EXERCISE OBJECTIVE — Please write out, exactly as they appear, the line containing "Close the Rechnung CS-11-06-20 window" and every line after it to the end of the records, and nothing more.

*** Opening of AVAILABLE DATA ***

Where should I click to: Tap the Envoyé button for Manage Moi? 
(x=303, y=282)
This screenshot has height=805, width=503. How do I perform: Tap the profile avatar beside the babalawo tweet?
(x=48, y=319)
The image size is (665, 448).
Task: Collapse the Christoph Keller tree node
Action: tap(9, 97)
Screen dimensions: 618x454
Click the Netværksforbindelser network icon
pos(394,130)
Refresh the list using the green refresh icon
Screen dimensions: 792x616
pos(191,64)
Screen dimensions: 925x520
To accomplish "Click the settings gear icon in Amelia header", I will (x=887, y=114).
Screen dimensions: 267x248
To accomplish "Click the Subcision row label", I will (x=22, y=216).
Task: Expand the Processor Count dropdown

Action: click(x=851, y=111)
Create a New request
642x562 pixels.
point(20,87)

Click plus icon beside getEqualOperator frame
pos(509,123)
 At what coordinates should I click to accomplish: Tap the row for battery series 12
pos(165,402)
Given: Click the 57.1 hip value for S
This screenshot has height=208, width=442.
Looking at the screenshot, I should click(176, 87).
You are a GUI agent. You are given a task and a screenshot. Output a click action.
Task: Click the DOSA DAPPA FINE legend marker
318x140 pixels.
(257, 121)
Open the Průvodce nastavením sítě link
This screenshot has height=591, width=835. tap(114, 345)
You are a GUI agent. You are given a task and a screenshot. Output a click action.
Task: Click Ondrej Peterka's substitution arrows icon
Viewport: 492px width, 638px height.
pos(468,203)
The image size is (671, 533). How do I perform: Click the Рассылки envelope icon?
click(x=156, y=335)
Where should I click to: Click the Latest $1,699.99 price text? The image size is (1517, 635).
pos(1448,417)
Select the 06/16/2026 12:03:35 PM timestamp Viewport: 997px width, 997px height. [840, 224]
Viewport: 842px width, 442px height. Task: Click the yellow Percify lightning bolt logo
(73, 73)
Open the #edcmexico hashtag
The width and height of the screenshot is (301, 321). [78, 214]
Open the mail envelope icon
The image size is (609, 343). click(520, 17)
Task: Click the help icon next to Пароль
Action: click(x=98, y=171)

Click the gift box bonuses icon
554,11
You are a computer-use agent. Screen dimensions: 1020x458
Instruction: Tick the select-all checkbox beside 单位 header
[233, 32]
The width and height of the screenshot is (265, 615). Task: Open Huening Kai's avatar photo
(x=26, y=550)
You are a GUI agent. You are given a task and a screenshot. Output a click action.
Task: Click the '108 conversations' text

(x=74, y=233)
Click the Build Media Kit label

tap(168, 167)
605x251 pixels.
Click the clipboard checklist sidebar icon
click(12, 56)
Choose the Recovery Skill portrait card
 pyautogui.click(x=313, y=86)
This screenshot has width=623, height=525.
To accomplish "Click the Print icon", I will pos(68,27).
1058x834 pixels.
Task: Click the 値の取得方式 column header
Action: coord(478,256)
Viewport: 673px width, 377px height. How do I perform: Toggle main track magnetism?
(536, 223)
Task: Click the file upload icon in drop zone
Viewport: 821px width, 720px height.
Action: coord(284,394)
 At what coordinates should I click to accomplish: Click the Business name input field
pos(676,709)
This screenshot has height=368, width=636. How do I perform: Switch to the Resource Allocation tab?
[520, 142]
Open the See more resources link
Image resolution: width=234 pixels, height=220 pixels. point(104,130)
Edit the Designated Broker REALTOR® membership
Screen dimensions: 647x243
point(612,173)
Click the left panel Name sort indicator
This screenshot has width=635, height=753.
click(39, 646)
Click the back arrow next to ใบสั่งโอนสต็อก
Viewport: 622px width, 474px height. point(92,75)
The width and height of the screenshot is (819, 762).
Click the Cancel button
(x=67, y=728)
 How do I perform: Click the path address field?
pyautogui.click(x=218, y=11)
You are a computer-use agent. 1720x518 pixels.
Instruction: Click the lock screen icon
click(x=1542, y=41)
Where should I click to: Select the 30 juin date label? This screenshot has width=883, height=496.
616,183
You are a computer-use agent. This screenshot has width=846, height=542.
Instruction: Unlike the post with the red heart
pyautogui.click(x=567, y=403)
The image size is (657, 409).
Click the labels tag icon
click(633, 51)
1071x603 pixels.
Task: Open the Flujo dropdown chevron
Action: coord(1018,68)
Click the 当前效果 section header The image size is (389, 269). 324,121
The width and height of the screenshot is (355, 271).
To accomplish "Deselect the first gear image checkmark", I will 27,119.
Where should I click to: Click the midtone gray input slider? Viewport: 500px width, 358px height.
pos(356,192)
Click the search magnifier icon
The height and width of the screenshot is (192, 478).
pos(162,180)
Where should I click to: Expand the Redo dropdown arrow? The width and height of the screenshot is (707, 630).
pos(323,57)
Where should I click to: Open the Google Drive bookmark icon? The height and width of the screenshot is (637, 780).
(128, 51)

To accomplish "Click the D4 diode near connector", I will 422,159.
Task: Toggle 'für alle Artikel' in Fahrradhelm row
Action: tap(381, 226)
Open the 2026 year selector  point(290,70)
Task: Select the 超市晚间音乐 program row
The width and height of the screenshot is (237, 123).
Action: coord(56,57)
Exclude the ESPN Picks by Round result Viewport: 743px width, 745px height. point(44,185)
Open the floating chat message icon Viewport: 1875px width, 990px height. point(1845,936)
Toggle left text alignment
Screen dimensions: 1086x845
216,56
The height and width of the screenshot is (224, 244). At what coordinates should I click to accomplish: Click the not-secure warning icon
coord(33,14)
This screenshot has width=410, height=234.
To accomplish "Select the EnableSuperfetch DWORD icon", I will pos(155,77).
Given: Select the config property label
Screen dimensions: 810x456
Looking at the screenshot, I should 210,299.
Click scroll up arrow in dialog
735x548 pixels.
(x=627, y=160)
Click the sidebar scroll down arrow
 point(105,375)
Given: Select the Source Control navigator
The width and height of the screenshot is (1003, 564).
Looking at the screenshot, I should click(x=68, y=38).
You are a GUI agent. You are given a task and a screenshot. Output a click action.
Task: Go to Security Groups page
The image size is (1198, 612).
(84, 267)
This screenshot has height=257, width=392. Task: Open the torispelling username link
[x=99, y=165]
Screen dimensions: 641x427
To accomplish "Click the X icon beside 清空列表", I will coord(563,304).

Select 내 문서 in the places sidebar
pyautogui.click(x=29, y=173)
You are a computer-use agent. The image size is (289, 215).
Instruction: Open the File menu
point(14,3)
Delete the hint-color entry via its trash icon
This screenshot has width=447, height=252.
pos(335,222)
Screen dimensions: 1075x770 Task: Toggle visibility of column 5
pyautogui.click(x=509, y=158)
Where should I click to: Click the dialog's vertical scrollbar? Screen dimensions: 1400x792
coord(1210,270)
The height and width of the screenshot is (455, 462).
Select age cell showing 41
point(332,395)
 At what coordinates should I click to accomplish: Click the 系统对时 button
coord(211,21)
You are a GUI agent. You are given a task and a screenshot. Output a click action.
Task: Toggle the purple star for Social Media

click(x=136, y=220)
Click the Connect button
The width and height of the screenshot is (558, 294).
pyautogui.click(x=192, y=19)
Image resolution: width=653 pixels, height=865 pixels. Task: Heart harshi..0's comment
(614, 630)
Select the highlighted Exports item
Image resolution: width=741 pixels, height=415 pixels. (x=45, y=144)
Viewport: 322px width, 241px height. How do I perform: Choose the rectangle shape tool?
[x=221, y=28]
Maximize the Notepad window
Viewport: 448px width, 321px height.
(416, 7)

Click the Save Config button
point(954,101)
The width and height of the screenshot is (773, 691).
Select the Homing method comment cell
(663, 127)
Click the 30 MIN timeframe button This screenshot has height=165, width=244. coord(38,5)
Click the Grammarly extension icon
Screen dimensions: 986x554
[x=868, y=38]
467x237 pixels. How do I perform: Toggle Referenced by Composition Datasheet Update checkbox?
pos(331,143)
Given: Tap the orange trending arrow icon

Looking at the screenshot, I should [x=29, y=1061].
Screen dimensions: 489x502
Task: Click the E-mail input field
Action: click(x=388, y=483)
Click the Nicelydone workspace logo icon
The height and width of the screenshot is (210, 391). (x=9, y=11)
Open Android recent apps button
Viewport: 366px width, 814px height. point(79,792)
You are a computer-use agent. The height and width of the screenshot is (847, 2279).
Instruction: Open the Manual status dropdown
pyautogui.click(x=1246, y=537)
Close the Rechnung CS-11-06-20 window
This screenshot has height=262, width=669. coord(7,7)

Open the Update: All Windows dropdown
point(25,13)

*** Close of AVAILABLE DATA ***

YOUR RESPONSE —
Close the Rechnung CS-11-06-20 window
This screenshot has height=262, width=669. coord(7,7)

Open the Update: All Windows dropdown
point(25,13)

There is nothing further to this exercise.